Some children still must make use of the dangerous pit latrines at schools, and the Department of Education seems to be no closer eradicating this scourge. The country still has mud classrooms and in other instances, modern classrooms exist but are in bad condition. Not to mention that a large percentage of municipal residents do not have access to adequate sanitation facilities and in households within some formal areas, sanitation facilities do not meet the required standard due to crumbling infrastructure.

Our people are suffering due to the failures of the ruling party-led government. Corruption is at the order of the day, and this has a negative effect on service delivery as well. People complain about lazy officials and ineffective government departments, as well as inequality, and bad quality work from governmental contractors.

No wonder that we are in certain respects a disgruntled nation that feels as if the only way we can get the government to sit up and take notice of the service delivery issues in our communities, is to protest – and sometimes violently at that.

The demands of the ANC-led government for nigh on 30 years have been simple: water, adequate housing, sanitation, road repairs, and electricity. When South Africans are constitutionally entitled to have their basic needs met, is this too much to ask for?

The UDM believes it is not, and any responsible government would not place its party before itself, like the ANC has so unashamedly done.

The UDM believes an incumbent government must do more to promote increased efficiency and reduced wastage within the public service and to ensure improved service delivery (both essential and maintenance services) on the part of the public service that meets the basic needs of all South African citizens. In addition, it is critical to address the cancerous tumour of corruption, and not by applying ostrich politics as is the case at present.

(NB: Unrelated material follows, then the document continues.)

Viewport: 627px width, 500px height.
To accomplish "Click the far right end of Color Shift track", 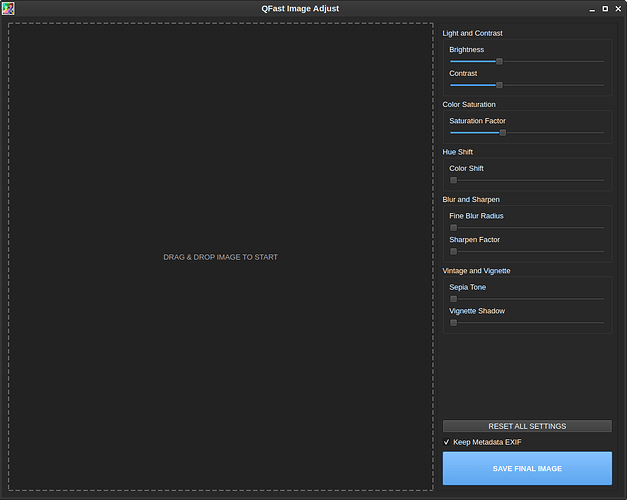I will (x=602, y=180).
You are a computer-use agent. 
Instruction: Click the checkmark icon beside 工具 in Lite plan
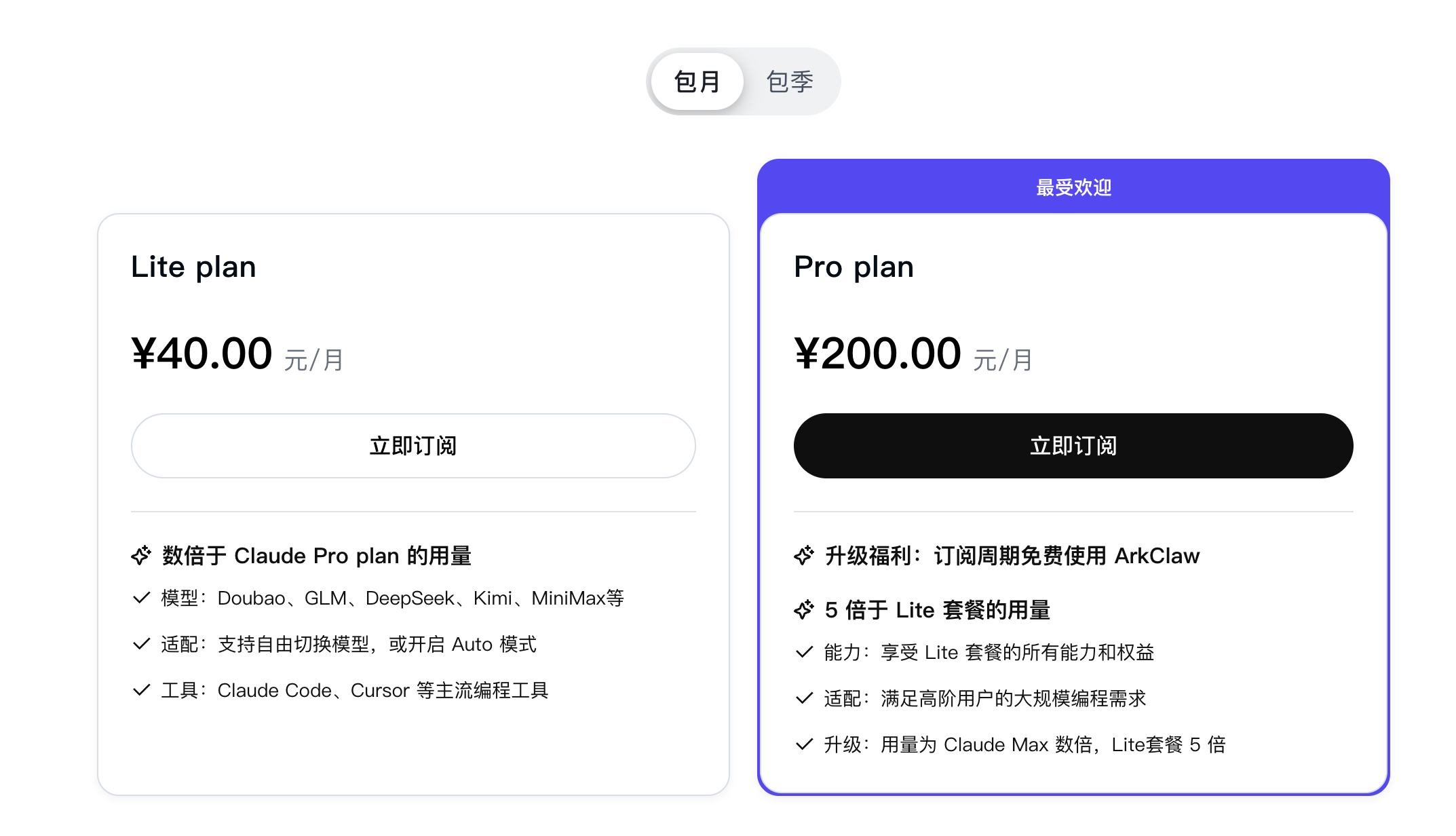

Recognising that local government can play an immense role in service delivery, the UDM believes in the immediate implementation of a National Rescue Plan for Service Delivery and Development based on:
• Viable, sustainable and cost-effective service delivery.
• The immediate introduction of a three-year nationally driven programme to provide local government bureaucrats with capacity.
• Transforming local governments (government, civil society and business) into real agents for job creation and growth, as the underlying reason for unsustainability of current local governments is directly related to the inability of unemployed and poor people to pay for services.

The UDM wishes every South African well for tomorrow’s Human Rights Day celebration. Let us stand together in these coming months, as there is strength in unity, to go the forthcoming National and Provincial Elections to affect some changes to the political landscape in South Africa for the betterment of service delivery in this country.